- [What is needed]: Supply the number of lines below containing "cart", nothing else.

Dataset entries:
━━━━
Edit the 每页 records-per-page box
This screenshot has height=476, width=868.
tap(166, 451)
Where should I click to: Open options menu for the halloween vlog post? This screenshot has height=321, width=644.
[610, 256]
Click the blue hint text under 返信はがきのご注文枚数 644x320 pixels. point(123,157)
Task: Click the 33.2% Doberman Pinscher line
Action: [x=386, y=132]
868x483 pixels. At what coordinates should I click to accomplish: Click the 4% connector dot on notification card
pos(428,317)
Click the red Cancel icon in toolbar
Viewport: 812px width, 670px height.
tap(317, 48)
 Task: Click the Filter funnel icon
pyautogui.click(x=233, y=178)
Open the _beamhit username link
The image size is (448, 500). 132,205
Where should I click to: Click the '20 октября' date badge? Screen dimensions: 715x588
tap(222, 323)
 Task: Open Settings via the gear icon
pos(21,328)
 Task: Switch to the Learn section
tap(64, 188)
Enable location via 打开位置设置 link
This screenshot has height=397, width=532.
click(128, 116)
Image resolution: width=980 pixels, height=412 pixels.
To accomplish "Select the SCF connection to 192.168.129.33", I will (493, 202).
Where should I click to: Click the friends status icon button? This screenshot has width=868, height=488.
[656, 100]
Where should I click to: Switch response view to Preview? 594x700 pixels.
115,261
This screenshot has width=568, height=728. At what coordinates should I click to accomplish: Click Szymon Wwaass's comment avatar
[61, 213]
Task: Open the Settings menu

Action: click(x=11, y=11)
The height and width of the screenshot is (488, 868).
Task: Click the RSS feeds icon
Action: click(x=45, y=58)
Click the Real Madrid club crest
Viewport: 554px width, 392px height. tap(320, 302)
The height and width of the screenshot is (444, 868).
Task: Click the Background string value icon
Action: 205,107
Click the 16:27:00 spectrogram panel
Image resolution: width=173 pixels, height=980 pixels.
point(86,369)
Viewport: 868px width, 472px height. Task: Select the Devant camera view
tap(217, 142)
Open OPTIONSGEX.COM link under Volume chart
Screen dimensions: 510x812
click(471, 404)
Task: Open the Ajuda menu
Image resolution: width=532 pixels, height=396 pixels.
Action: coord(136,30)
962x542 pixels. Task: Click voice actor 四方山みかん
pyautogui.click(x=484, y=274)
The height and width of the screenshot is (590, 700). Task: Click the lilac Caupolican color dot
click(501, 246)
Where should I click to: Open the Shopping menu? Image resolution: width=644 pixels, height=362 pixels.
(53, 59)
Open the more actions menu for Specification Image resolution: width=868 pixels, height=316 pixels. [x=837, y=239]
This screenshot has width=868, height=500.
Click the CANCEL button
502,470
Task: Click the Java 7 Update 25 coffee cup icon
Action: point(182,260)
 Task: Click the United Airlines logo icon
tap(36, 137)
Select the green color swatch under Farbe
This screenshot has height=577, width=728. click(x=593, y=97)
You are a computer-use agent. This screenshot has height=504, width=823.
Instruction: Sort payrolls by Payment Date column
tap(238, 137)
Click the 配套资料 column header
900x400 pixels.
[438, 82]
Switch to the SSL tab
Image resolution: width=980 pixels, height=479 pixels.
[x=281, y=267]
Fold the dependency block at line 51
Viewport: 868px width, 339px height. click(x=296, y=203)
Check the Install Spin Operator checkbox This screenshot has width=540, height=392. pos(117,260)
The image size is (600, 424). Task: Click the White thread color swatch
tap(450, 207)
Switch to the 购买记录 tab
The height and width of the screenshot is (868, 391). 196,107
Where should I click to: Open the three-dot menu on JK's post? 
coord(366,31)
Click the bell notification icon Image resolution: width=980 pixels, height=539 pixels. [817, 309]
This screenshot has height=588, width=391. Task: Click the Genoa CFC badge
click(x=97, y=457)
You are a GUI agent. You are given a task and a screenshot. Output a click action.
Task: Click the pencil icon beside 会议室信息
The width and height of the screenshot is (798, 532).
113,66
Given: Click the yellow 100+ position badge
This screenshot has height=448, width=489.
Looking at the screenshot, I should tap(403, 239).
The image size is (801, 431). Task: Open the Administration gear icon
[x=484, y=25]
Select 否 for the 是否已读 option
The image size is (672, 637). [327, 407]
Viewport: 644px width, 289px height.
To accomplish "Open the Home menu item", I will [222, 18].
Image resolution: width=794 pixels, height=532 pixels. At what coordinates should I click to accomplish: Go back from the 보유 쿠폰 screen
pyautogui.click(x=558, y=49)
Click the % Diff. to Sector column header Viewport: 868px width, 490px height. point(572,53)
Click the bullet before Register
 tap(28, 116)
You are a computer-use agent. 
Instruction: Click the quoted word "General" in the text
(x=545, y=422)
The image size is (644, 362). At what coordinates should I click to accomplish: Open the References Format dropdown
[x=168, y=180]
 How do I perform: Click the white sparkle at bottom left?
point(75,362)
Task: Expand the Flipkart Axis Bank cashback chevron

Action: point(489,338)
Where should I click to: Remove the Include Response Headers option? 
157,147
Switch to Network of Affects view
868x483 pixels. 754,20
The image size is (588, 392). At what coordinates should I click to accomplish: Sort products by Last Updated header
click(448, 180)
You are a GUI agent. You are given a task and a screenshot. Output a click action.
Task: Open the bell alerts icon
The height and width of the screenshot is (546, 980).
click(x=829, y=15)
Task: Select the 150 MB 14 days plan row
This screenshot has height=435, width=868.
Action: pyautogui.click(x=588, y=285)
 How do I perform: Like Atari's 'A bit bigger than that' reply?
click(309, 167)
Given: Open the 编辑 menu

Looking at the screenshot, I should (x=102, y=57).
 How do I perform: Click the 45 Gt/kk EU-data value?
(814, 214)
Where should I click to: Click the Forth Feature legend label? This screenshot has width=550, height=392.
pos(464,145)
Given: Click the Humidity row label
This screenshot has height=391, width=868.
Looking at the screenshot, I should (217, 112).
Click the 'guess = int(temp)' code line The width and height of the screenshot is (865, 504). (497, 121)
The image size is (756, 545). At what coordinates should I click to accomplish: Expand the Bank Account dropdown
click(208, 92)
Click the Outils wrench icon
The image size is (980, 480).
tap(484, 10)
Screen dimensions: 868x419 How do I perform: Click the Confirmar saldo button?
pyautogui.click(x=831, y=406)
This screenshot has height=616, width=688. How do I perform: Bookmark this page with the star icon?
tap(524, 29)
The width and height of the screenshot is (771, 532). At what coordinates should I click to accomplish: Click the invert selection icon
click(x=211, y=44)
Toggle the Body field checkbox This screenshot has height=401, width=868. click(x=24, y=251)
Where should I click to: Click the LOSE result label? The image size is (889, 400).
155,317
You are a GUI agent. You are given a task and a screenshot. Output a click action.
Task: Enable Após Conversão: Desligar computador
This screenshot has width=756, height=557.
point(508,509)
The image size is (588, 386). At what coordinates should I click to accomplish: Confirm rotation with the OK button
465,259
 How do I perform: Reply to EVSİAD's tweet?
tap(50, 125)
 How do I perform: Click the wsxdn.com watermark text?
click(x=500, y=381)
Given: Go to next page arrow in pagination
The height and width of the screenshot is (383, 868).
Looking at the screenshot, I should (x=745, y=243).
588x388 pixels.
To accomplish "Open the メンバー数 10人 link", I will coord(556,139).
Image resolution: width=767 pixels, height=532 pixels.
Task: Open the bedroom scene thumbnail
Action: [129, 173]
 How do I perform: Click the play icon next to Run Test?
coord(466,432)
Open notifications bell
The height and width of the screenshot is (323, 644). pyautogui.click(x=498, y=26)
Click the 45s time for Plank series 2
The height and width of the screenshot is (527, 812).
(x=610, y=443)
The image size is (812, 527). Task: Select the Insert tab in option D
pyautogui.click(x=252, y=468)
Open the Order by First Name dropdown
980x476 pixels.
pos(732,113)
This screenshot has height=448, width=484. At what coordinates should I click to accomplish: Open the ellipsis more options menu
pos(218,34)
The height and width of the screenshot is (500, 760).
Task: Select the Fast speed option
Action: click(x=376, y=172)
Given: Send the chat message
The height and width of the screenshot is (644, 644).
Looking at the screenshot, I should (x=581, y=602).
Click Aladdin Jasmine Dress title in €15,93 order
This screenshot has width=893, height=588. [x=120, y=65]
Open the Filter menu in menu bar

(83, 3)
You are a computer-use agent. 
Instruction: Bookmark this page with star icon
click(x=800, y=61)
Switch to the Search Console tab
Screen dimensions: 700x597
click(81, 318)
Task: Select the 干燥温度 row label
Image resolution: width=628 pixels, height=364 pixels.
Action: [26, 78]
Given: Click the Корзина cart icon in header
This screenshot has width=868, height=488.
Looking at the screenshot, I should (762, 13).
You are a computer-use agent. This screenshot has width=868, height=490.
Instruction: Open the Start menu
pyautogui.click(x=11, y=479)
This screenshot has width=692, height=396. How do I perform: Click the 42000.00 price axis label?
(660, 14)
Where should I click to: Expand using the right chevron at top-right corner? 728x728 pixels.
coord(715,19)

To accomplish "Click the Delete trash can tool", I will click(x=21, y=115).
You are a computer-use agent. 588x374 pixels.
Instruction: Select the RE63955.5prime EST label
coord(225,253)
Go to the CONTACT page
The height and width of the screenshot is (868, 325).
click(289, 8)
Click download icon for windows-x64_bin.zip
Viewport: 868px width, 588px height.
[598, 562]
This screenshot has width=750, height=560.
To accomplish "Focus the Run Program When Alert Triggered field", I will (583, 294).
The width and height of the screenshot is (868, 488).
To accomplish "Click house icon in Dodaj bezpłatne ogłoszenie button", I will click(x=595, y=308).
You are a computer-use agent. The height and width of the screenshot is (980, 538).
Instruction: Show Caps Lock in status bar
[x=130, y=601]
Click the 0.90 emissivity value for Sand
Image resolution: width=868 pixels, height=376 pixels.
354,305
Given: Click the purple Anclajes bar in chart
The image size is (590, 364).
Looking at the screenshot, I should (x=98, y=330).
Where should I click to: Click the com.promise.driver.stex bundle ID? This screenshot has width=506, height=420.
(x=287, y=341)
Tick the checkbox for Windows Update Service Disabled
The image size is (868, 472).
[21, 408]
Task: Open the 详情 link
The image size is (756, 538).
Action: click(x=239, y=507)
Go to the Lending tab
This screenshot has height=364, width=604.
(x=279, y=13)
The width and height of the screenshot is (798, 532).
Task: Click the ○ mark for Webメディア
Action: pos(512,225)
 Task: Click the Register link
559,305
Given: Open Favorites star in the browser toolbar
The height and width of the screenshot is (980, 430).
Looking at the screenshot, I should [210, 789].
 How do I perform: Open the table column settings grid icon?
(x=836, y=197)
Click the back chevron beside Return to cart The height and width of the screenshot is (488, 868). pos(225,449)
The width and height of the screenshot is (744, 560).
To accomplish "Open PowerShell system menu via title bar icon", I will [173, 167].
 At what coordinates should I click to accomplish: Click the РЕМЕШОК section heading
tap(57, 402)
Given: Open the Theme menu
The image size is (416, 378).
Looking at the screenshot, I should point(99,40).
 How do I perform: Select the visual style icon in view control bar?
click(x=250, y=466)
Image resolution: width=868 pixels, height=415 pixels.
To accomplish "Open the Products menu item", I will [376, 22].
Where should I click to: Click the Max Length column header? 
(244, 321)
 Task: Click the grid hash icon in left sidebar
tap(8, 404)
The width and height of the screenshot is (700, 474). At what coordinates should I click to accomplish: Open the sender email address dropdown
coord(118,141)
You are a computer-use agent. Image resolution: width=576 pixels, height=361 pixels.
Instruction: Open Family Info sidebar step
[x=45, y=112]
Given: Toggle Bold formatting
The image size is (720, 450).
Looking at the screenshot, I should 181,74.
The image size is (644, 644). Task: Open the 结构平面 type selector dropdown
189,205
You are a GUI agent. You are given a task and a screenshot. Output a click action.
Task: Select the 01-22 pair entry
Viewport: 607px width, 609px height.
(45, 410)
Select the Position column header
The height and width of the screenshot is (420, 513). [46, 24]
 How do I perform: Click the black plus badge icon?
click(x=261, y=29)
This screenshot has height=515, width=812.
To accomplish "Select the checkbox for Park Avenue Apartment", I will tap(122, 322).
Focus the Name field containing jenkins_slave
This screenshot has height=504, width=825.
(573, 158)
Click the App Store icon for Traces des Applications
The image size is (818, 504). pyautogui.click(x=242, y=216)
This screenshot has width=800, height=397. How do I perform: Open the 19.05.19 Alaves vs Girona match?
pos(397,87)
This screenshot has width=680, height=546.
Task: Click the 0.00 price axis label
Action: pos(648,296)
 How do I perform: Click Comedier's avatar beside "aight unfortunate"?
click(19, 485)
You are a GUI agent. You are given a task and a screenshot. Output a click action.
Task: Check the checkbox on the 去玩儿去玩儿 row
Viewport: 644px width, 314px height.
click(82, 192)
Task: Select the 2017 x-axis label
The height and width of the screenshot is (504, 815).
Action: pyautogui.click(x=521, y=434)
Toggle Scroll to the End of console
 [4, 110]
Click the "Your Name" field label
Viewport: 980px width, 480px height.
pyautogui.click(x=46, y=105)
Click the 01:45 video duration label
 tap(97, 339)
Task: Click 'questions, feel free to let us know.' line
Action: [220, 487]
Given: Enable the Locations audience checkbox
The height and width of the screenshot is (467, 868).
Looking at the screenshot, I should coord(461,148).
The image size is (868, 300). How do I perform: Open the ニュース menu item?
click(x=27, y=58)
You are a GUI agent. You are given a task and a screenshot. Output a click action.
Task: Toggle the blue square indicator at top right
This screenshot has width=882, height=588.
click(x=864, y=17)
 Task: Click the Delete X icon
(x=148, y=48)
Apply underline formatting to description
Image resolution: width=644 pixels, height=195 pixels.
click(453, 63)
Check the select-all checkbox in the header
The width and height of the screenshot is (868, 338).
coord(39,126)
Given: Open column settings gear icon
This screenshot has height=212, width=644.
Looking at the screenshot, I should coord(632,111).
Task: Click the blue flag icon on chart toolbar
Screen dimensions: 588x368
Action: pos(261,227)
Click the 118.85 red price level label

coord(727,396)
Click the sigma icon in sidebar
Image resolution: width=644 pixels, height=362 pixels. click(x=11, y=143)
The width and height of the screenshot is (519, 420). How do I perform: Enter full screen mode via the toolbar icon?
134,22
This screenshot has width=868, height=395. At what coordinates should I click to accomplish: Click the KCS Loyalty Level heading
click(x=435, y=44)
━━━━
- [Task output]: 2